Comment 1 Alexey Proskuryakov 2008-11-21 02:58:13 PST
Created attachment 25345 [details]
proposed fix
Comment 2 Alexey Proskuryakov 2008-11-21 04:30:06 PST
Created attachment 25347 [details]
proposed fix

Removed access to possibly already destroyed "this" object.
Comment 3 Darin Adler 2008-11-21 13:26:38 PST
Comment on attachment 25347 [details]
proposed fix

> +    m_globalData->interpreter->setTimeoutTime(1);

What does this "1" mean? Is it a magic constant of some sort? 1 second perhaps?

> +    // The thread object may be already destroyed from notification now, don't try to access "this".

I don't think this comment makes it clear enough that it was the assignment m_workerContext = 0 that could trigger the notification. I had to study the code for a while to understand why the previous line could access "this" without a problem, until I realized that it was the previous line that was the trigger.

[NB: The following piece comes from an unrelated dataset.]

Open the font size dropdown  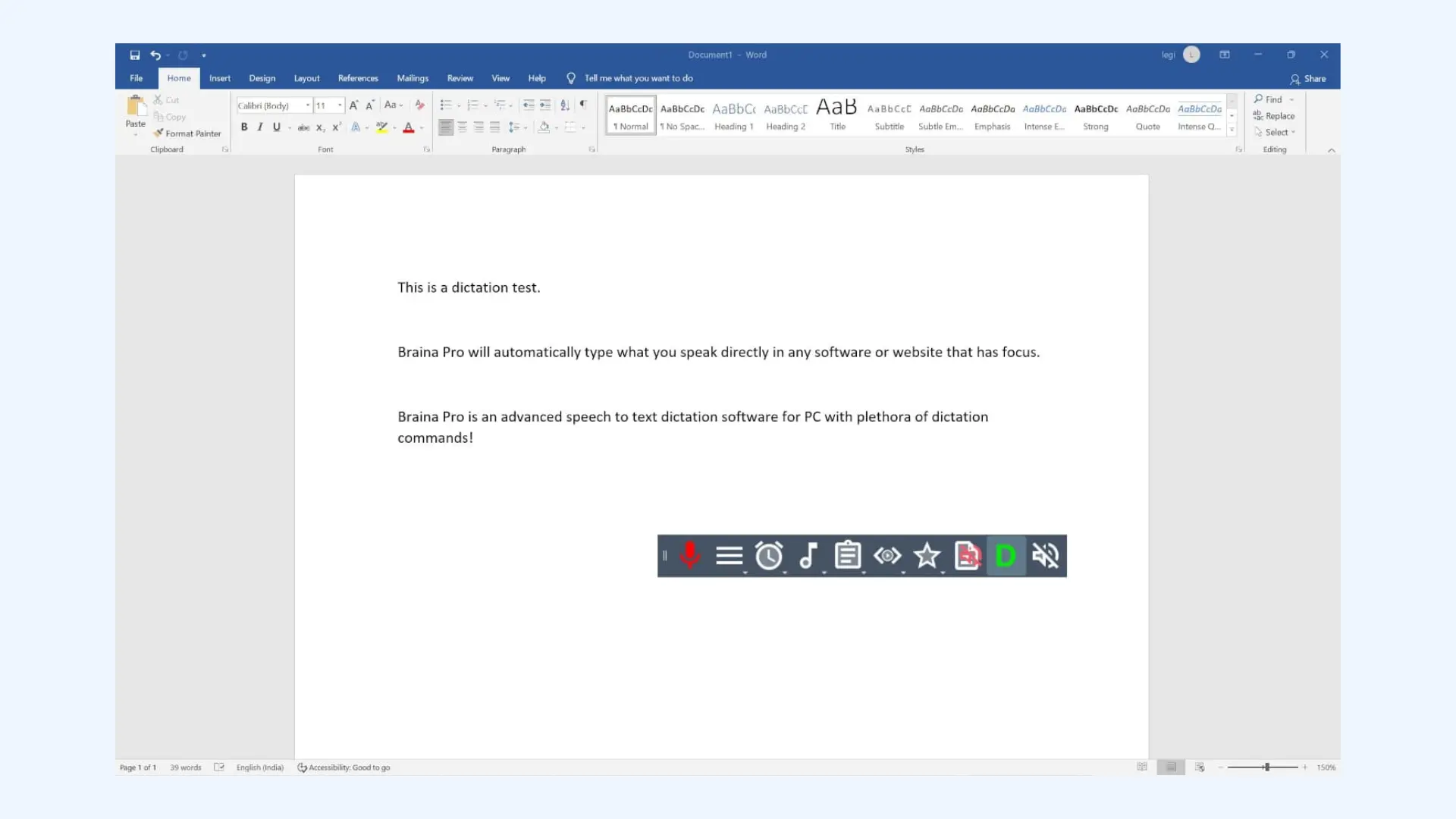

> +    // FIXME: rudely killing the thread won't work when we allow nested workers, because they will try to post notifications of their destruction.
> +    m_messageQueue.kill();

Please capitalize "rudely".

r=me
Comment 4 Alexey Proskuryakov 2008-11-21 13:36:22 PST
(In reply to comment #3)
> (From update of attachment 25347 [details] [review])
> > +    m_globalData->interpreter->setTimeoutTime(1);
> 
> What does this "1" mean? Is it a magic constant of some sort? 1 second perhaps?

This is 1 millisecond, which is the minimal value that can be passed to this function (0 is magic, and means no timeout).
Comment 5 Alexey Proskuryakov 2008-11-21 23:43:25 PST
Committed revision 38689. Re-worded the comments a bit for clarity.